Casey and Griffin both were struck by Hearns’ message. Casey even brought it up to the Pistons after he was less than pleased with what he called a “lethargic” Thursday practice following a day off on Wednesday.
“Really applicable to today’s practice,” he said. “We asked, ‘Tommy, what made you get back in the gym and work every night?’ He said, ‘I didn’t want to go back where I came from.’ That’s what we said today. You don’t want to have a three-game losing streak. That’s why we’ve got to have focus in practice every day. He was great.”

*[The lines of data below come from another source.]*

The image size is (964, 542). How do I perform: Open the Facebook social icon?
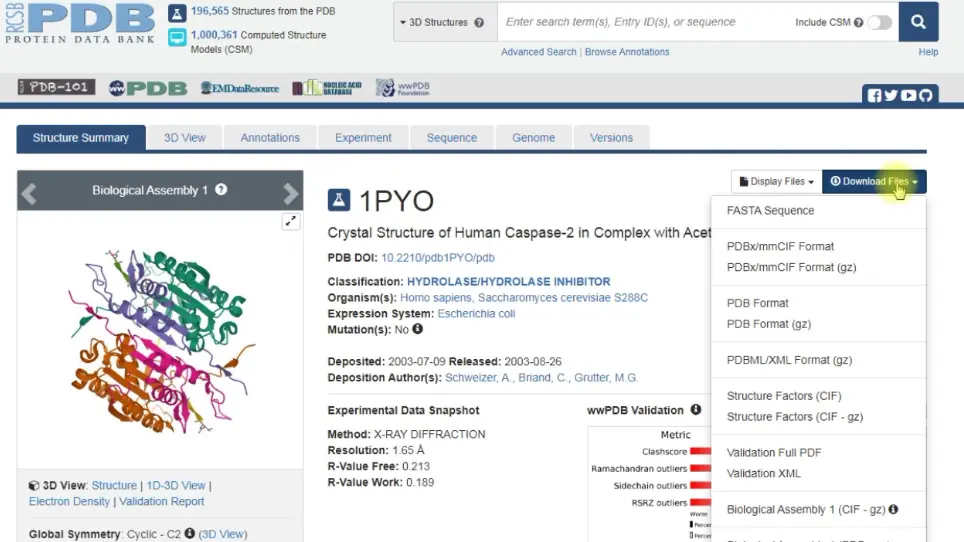click(874, 95)
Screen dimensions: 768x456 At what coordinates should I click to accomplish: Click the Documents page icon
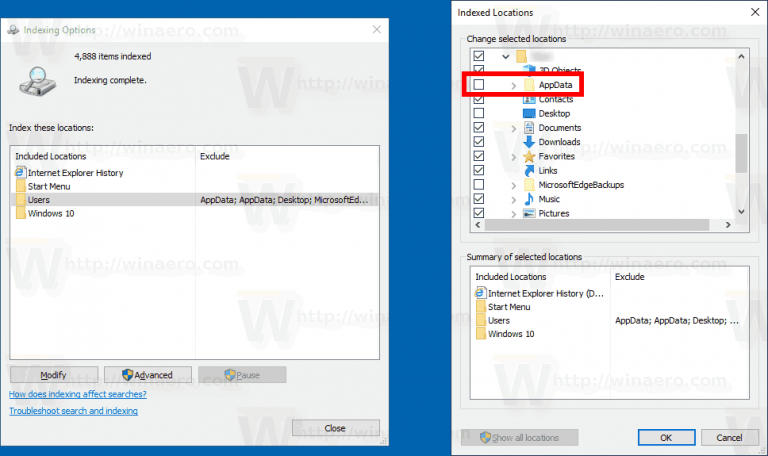point(528,128)
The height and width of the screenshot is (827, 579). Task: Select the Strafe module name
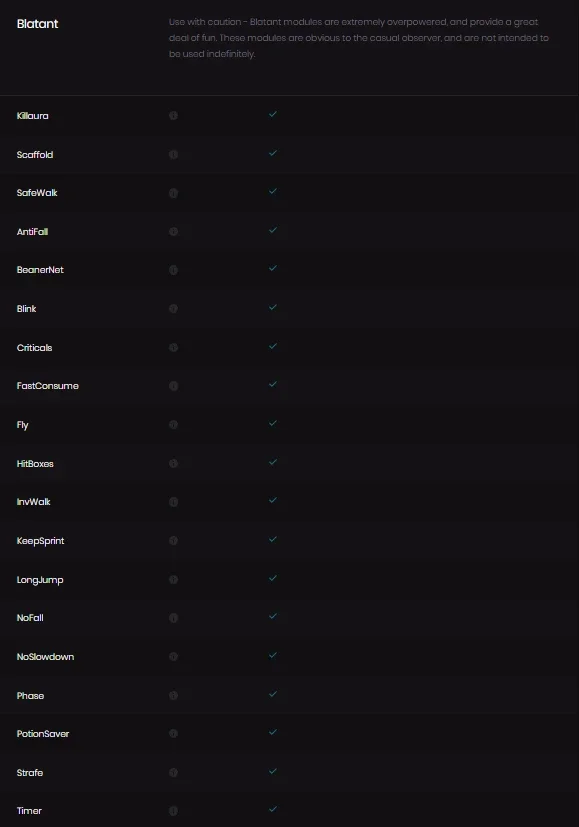30,773
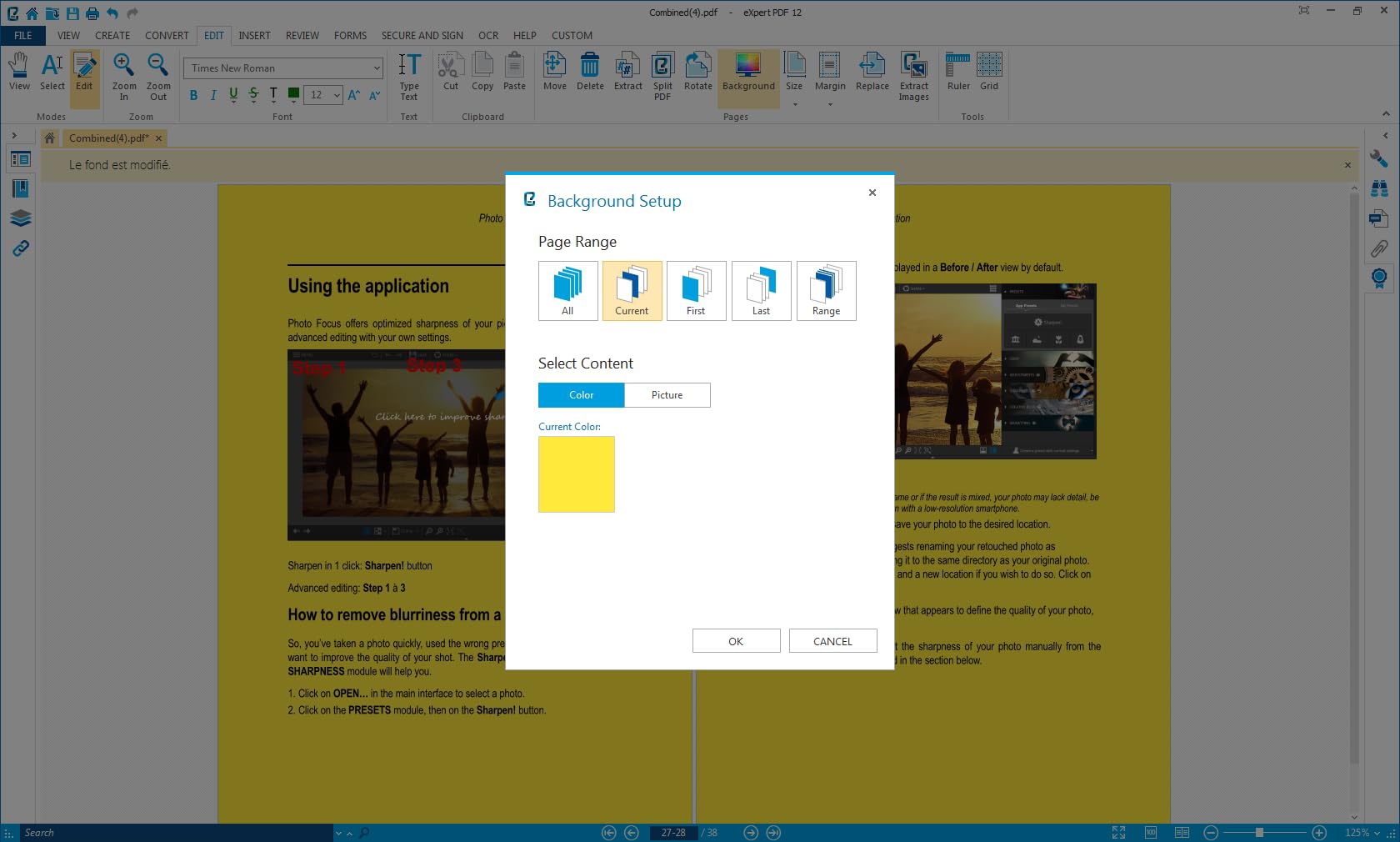Viewport: 1400px width, 842px height.
Task: Switch to the SECURE AND SIGN tab
Action: click(x=422, y=36)
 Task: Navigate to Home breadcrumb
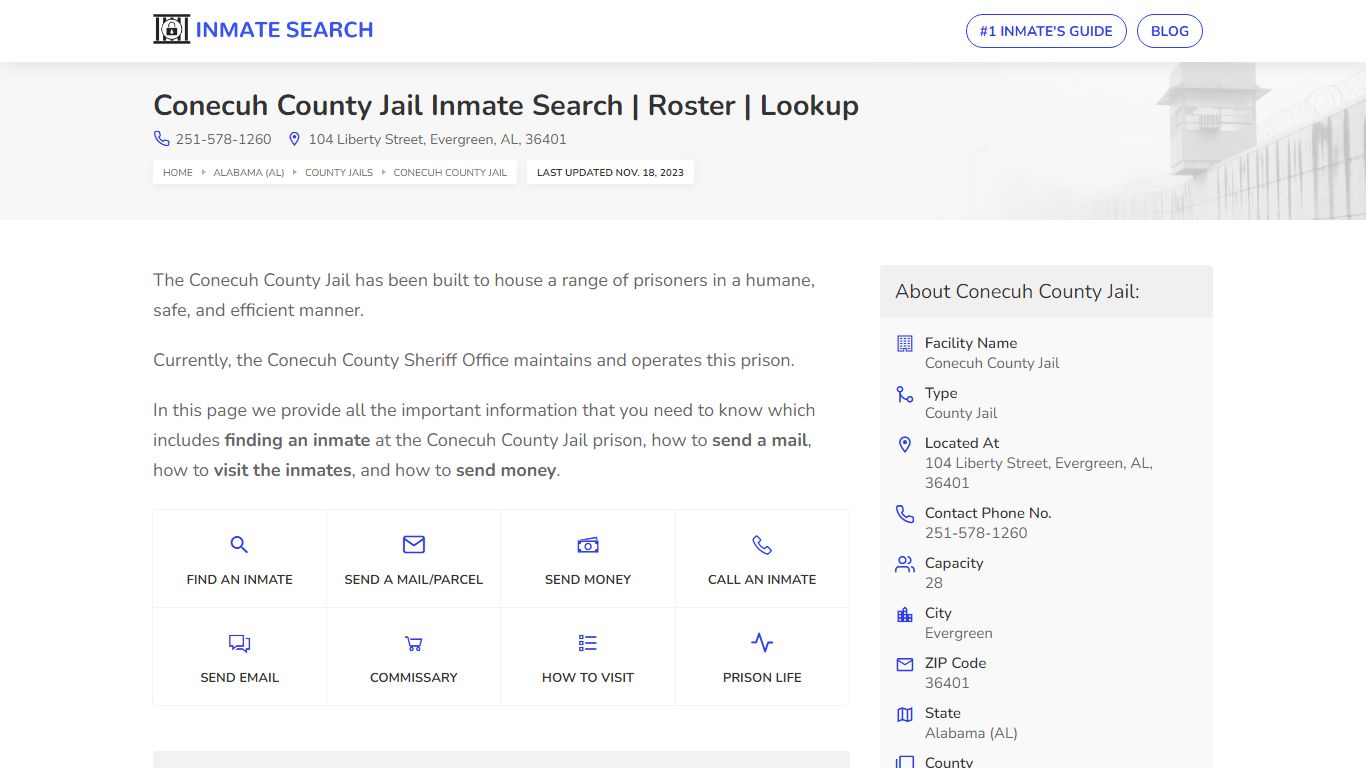coord(178,173)
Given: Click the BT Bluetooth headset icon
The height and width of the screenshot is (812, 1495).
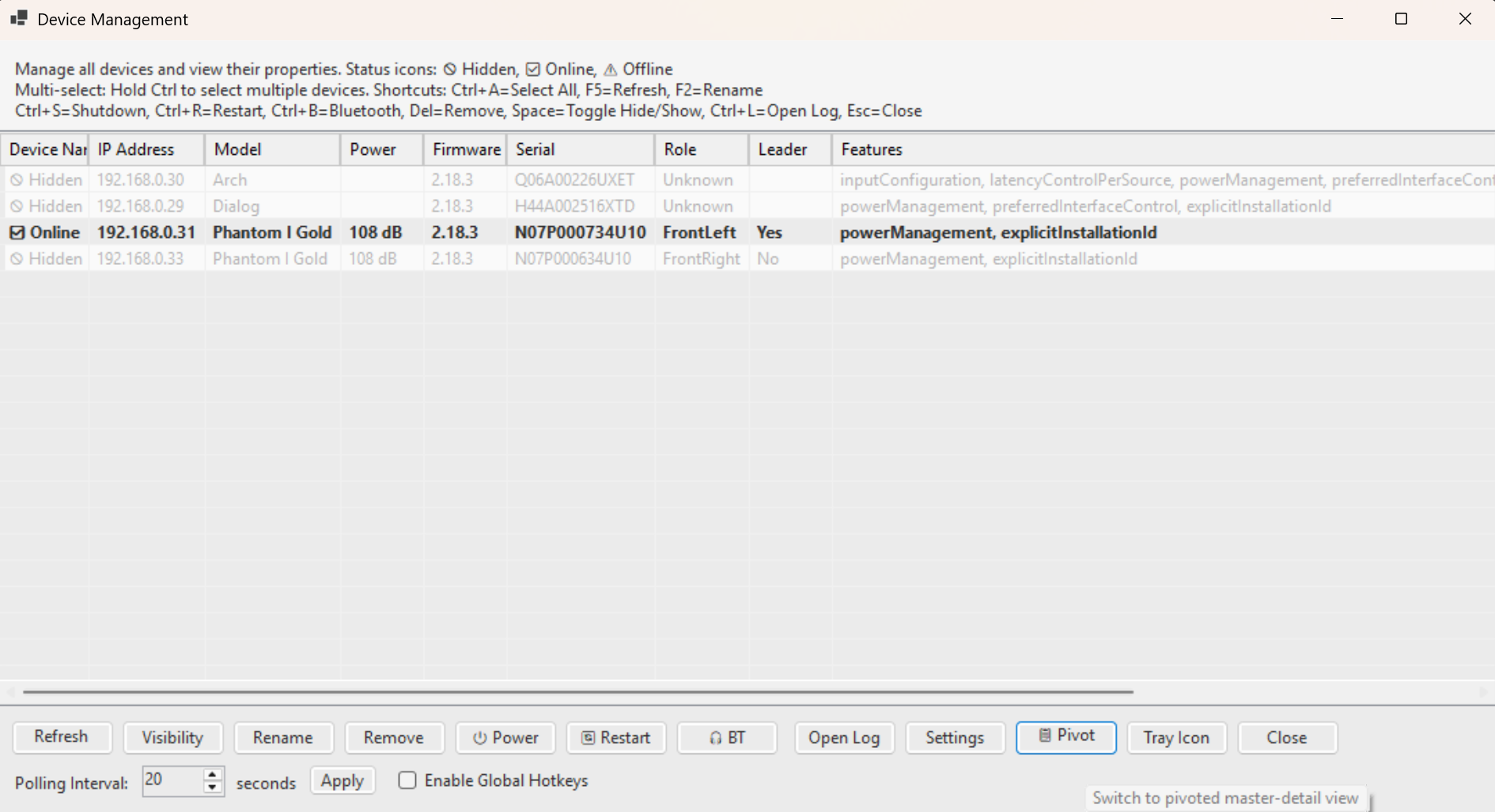Looking at the screenshot, I should pyautogui.click(x=714, y=738).
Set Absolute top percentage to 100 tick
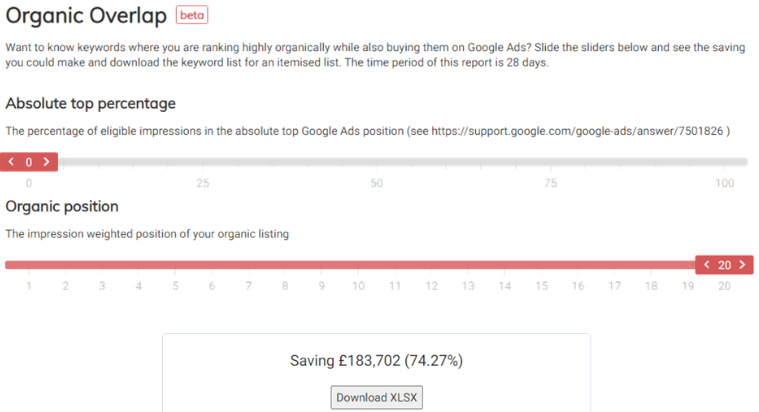 (x=724, y=183)
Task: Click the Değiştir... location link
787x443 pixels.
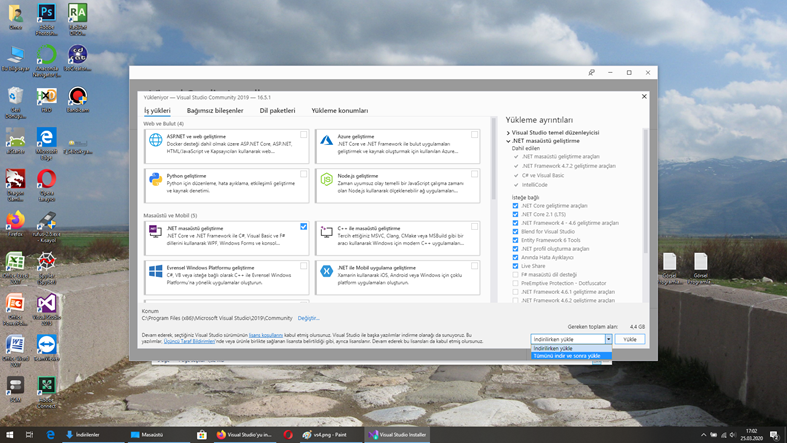Action: tap(308, 318)
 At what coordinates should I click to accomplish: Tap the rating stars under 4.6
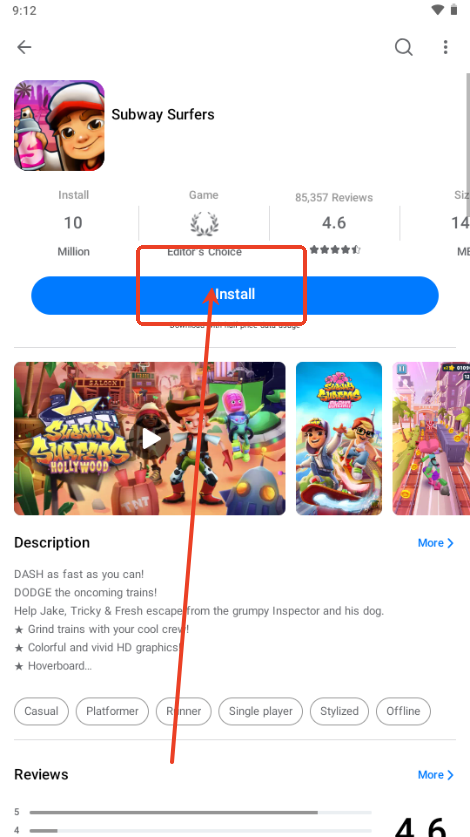pos(334,249)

“I’m a big believer in you can take something away from anybody, especially people who have accomplished a lot, been at the top of his profession like he was,” Griffin said. “The thing about him is he was obsessed with being the best. It’s a special quality to have. It’s always good to hear people like that.”
Casey said players are usually eager to bolt after practice and their individual work is finished, but players – none of them old enough to have seen Hearns fight – sat in rapt attention as he spoke. Applause broke out a few times near the end. Casey grew up in Kentucky with remnants of the Jim Crow era in place idolizing a native son who happened to be Hearns’ role model, as well.
“I’m a Muhammad Ali fan, as was the Hit Man,” Casey said. “He talks about how Muhammad Ali inspired him. That was my idol as a young African-American kid in Kentucky and Muhammad Ali being from Louisville. He was our hope. The first couple of fights, didn’t have a television to watch it, listened to it on the radio. You could tell how old I am and how much money we didn’t have. I asked the guys how many have seen the Hit Man fight. None of ’em had seen him because they’re too young, but I told them to go home and watch on YouTube and they did. Guys were excited to see him.”
This is Casey’s third tour of duty as an NBA head coach but the first time he’s actively recruited speakers to connect his team to its city – mostly because he didn’t have much tradition to sell in Minnesota or Toronto, he said. Griffin, too, can appreciate the stark differences after his time with the Clippers, which only since drafting him and changing ownership has managed to shed the label of NBA laughingstock.
“Franchises like this that have won a lot, there’s a standard and that doesn’t go away,” he said. “There’s people here from the Bad Boys era and that mentality is what you want to keep around. It is important to guys. You come to practice every day and look up and see however many retired jerseys up there, you see all the division championships, the conference championships and, obviously, you see the three championships. You know this is a place that knows how to get it done.”
Casey’s aim is to draw out every ounce of that institutional knowledge – from the Pistons network, from the city’s fabric – and confer it on his team so it becomes a sustaining quality.
“Detroit is about hard work – the grind, the grit. Even though the game has changed since the Bad Boys, it’s still about that grind, the grit, the edge they played with,” he said. “Not one night, not one possession, but every night, every possession. That’s what we’re trying to build. That’s why we brought the Hit Man, that’s what Dave Bing talked about. The pride you have in representing the city of Detroit and the state of Michigan.”